Dupuis’ suggestion to extirpate religion by all means necessary, particularly through legislation, isn’t exactly a vote for tolerance or common sense. But I have to agree with JA that these kinds of challenges to Christian (and other religious) believers have potential to refine the good that comes from religious faith and spirituality, whether on a grand scale (like identifying the corruptions and abuses of religious institutions) or on a personal level (like pursuing a deeper understanding of how we communicate with or to God). JA is probably applying most of Dupuis’ criticisms to hierarchical structures like the Catholic Church and the Church of England, more than to his own Protestant background (his own dislike of the American Bible Society notwithstanding). More personally, some people may not allow prayer as anything more than an expression of gratitude to God, perhaps because asking God for something has meant only silence and disappointment, or because asking feels selfish, presumptuous, or, as Dupuis points out, unrealistic considering the contradictory requests flowing in on God’s help-lines.

JA to TJ: “Conclude not from all this, that I have renounced the Christian Religion, or that I agree with Dupuis in all his Sentiments. Far from it. I see in every Page, Something to recommend Christianity in its Purity, and Something to discredit its corruptions. . . The Ten Commandments and The Sermon on the Mount contain my Religion.”

The thing I like about Adams is that he wants to study it all—a worthy, albeit exhausting, approach to life.
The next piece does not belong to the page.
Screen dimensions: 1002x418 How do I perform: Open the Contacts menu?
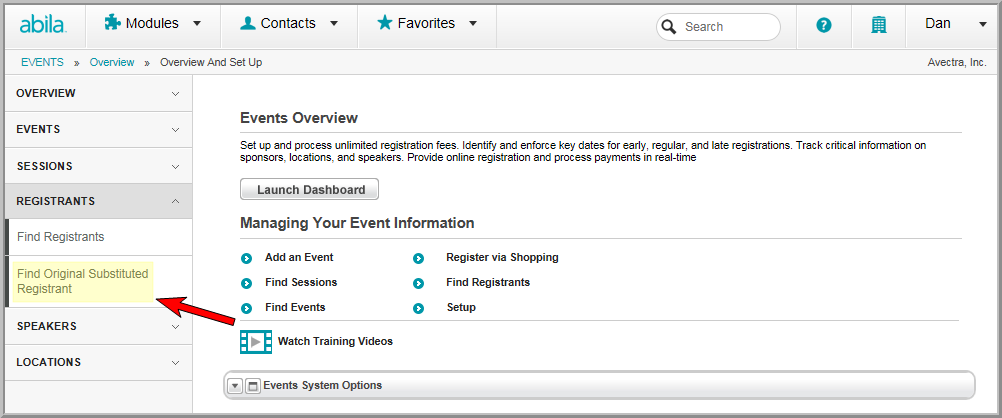[x=289, y=24]
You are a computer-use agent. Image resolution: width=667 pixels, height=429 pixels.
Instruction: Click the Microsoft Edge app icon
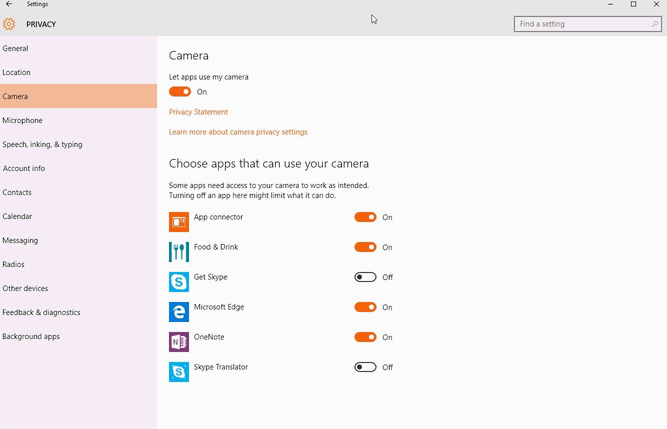tap(179, 312)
If you think Dupuis sounds like enough to keep you busy for a while, consider JA’s reading list for the past two years: 15 volumes of Baron Friederich Melchior von Grimm, 7 Volumes of Tuckers Neddy Search (?), 12 Volumes of Dupuis, plus an analysis of his work by Comte Destutt de Tracy, and 4 volumes of “Jesuitical History.”

And why not? It is worth contemplating Dupuis’ assertion that religion “interferes with everything.” If that is the case, then it might actually take a lifetime to sift through the truth and the not-so-truth to come to a conclusion about our reason for being here in the world. Of course, you could apply his statement to any belief system in general (say, atheism), and not necessarily in such negative terms: My belief system is the prism through which I see the world. Is it accurate? Best keep exploring, questioning, and refining to make sure. Or something like that.
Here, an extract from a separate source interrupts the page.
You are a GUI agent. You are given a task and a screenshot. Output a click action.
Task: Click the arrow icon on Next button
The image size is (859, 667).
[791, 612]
Or maybe it’s not worth it.

JA to TJ: “Romances all! I have learned nothing of importance to me, for they have made no Change in my moral or religious Creed, which has for 50 or 60 years been contained in four short Words ‘Be just and good.’ In this result they all agree with me. I must acknowledge however, that I have found in Dupuis more Ideas that were new to me, than in all the others. My Conclusion from all of them is Universal Tolleration.”

If not Bible societies, I’m betting JA was a fan of Ecclesiastes.

Of making many books there is no end,
and much study wearies the body.
Now all has been heard;
here is the conclusion of the matter:
Fear God and keep his commandments,
for this is the duty of all mankind.